People rarely follow this advice, of course, and then wonder what went wrong. They usually add "just one more" little fish or get cheap on the filters or something, and then it all goes kablooey. there is no room for error with a setup like the one you want.

Doing it Fishfirst's way, with the rock, will work better.


----------



## karazy (Nov 2, 2007)

okay, first thign to do isread your tail off about saltwater
and i'd say deffinatly put liv rock and live sand in.
also you will need RO water(liek water from water bottles) otherwise you will get some bad algaes that can crash the tank.
you can keep one clownfish in there. i wud suggest an occelaris because thats what people usualy think bout when they think clownfish
now start reading!


----------



## Asully70 (Aug 22, 2008)

ok so i know what everything fishfirst said but these two things 2 N.O. Florescent lights or a twin bulb florescent light. 1 HOB filter can somebody help me out on price or even what they are


----------



## Fishfirst (Jan 24, 2005)

http://www.drsfostersmith.com/product/prod_display.cfm?c=3578+3579+3610&pcatid=3610
a sample of a Filter
http://www.drsfostersmith.com/product/prod_display.cfm?c=3578+3733+13612&pcatid=13612
twin tube florescent 

you may also want to get a powerhead as well if you go with liverock
http://www.drsfostersmith.com/product/prod_display.cfm?c=3578+4585+4609&pcatid=4609


----------



## karazy (Nov 2, 2007)

you could make a HOB fuge for this tank

it might help a bit with algaes and filatration

heres how to make one http://www.fishforums.com/forum/diy-do-yourself/5705-my-diy-ac500-refugium.html


----------



## TheOldSalt (Jan 28, 2005)

N.O. means Normal Output, as opposed to High Output, or VHO, Very High Output.

HOB means Hang On Back.


----------



## Asully70 (Aug 22, 2008)

ok well I have a aquaclear 200 (50) that I think im going to use for it. I'm kinda just thinking about doing it. I'm not for sure yet. By meanign cheap I didnt actually mean "cheap" I just ment the least amont of stuff I would have to buy. I'm willing to put about 150-200 into it.


----------



## Asully70 (Aug 22, 2008)

so i bought a used 10 gallon tnak off craigslist it had freshwater fish in it. so my new question is what should i clean it out with and what else can i have in my salt water tank besides a clown fish. like would a few hermits be alright or a shrimp or should i just have 1 clown fish?


----------



## TheOldSalt (Jan 28, 2005)

There, see? Right there. You're already trying to add more stuff. Snap out of it or resign yourself to certain failure. Inverts are even more fragile than fish, by the way.
Sorry to be this way, but we're not kidding with this. A 10 gal is a lousy choice for a saltwater fishtank. It takes 5 gallons per inch of fish in saltwater, only a 5th of what you can do in freshwater. A two inch clown fills your tank.
Saltwater doesn't hold as much oxygen as freshwater does, and saltwater fish need the max they can get, as the ones in the hobby come from the reef splash zones where the saturation is the highest. If you don't learn this at the start, you'll have nothing but problems. Yes, you can put two fish in a 10 gallon tank, as long as the power never goes out. Ever. It's better you learn this the easy way.


----------



## Ice (Sep 25, 2006)

PLEASE do not start with a 10 gallon tank as your first SW tank. I agree with ToS 200%. As ToS said, already you're talkign about adding another fish. It's not going to work. Go bigger. The bigger the tank, the more stable it will be for you to maintain it. Salt water aquaria keeping is extremely delicate. You're bound to have a tank crash in no time. If your thinking of spending "just $150 - $200 into the tank", you're in for a big surprise. It's going to end up costing you more then you realized. Go back and try and find a used 46G or 55 G tank and go from there. You can always use the 10G as a quarantine tank. Of course, that is if you have already thought about that.

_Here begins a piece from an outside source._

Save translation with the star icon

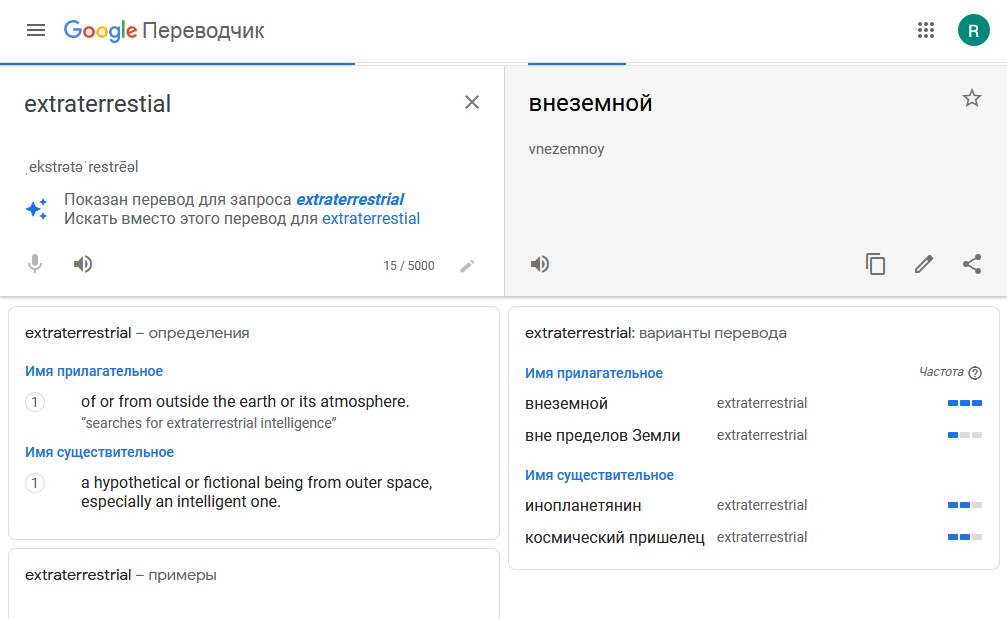(972, 98)
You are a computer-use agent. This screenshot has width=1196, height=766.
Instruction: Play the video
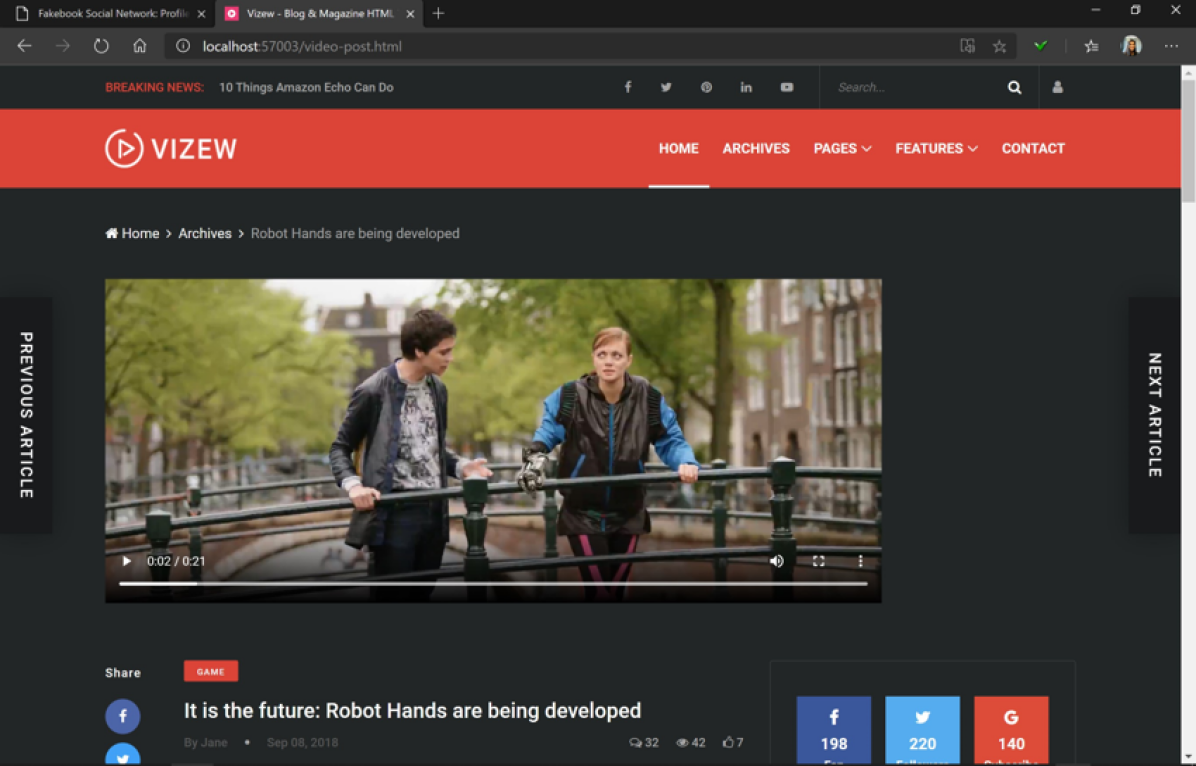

I apologize if this sounds like I'm being harsh but I'm not. I'm just telling you the reality that a 10 gallon tank is not going to work - especially for a beginner.

Most importantly, READ, READ, READ, and READ everything there is to know about saltwater aquaria keeping til your eyes fall out of your sockets.


----------



## justintrask (Jun 29, 2008)

I think everyone has given a lot of good advice here on how to make it work. I recommend you read as much as you can, read as much as you can, do some research, read as much as you can, but most importantly, don't rush into it. I can't stress enough about read as much as you can, and make sure you have absolutely NO questions about it before you even begin setting it up. This tank has the potential to work out very well for you, but you need to take your time and not rush the process, and not go against your work of "just one fish"


----------



## Asully70 (Aug 22, 2008)

ya i was just wondering if i could have more i'm fine with one i'm just getting some info and i wolnt rush it. this tank is just a tank on my desk for fun im not doing anything else to it if it can take it. im going to get some sand and a some live rock and just cycle it. the guy at the pet store said i could have the tiny hermits and said they would clean the sand and rock


----------